This was an issue with an election that occurred for an attorney who was running for judge and unfortunately social media posts that were made a number of years ago came back and were made public and became a pretty dark part of the campaign and that person was chastised pretty heavily in the local media and of course was not successful in the campaign. So we want people to just be cautious and careful and it’s just a matter of taking time and focusing on what’s going on.
Karla Eckardt: If you wouldn’t want your mother to see it, maybe don’t post it.
Rebecca J. Bandy: Yes, that’s not really done, exactly, if you don’t want your mom or grandmother.
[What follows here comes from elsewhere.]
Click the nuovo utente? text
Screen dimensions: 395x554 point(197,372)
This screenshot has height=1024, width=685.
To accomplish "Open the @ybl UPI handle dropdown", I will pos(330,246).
Christine Bilbrey: Or even your grandma.
Rebecca J. Bandy: Yeah, I always say grandmother, yeah, you don’t post it, you don’t post it. It’s commonsense, but we are so busy and we are so distracted and we have so much going on, it’s really easy to forget, hey, I need to stop and do this differently.
Christine Bilbrey: I have to tell you from inside the Bar, a lot of people didn’t know what the Center for Professionalism did, so I want to commend both of you, you have really raised the profile, you guys are everywhere now and I love it. I have seen you both do presentations.
Rebecca J. Bandy: Thank you.
Christine Bilbrey: Excellent. So good job. So I went to your website —
Rebecca J. Bandy: That is such a compliment, thank you.
Christine Bilbrey: Really. So I had seen the plaque on the wall, I didn’t know that if that was still a department before you got here, so good job.
Adriannette Williams: Thank you.
Rebecca J. Bandy: We hear that a lot, so thank you.
Karla Eckardt: It’s exciting, it really is exciting.
Christine Bilbrey: Because you are making it real. So I found on your website this awesome thing called the Guidelines for Professional Conduct that were originally put together by trial lawyers and the department pages that are on your website, I was surprised to find how specific these guidelines are for attorneys to follow.
So if you are online, it’s like if you are in this situation, then there is a drop-down and it actually tells you, this is how you should proceed so that you are not being rude or you are not doing the wrong thing.
There were examples. So when you are in the courtroom, when you are asking for extensions of time, how not to use this as like some sort of weapon against the other side, because you are probably going to anger the judge, communicating with an adversary, or having a party served, like if you are doing the timing of it. So I thought awesome, but I didn’t even know that was out there.
So is this Guidelines for Professional Conduct, I saw that’s in the Professionalism Handbook, but how do law students or new attorneys get this?
Adriannette Williams: That’s a great question and we actually have a handbook that we have created specifically for law school students, and what we find is that our boards who deal with discipline actually use that handbook when they are reviewing cases that come before them. And right now that handbook is in its final edit and it will be uploaded very soon, and this is a resource for our law school students and our new attorneys or any attorney that may have questions.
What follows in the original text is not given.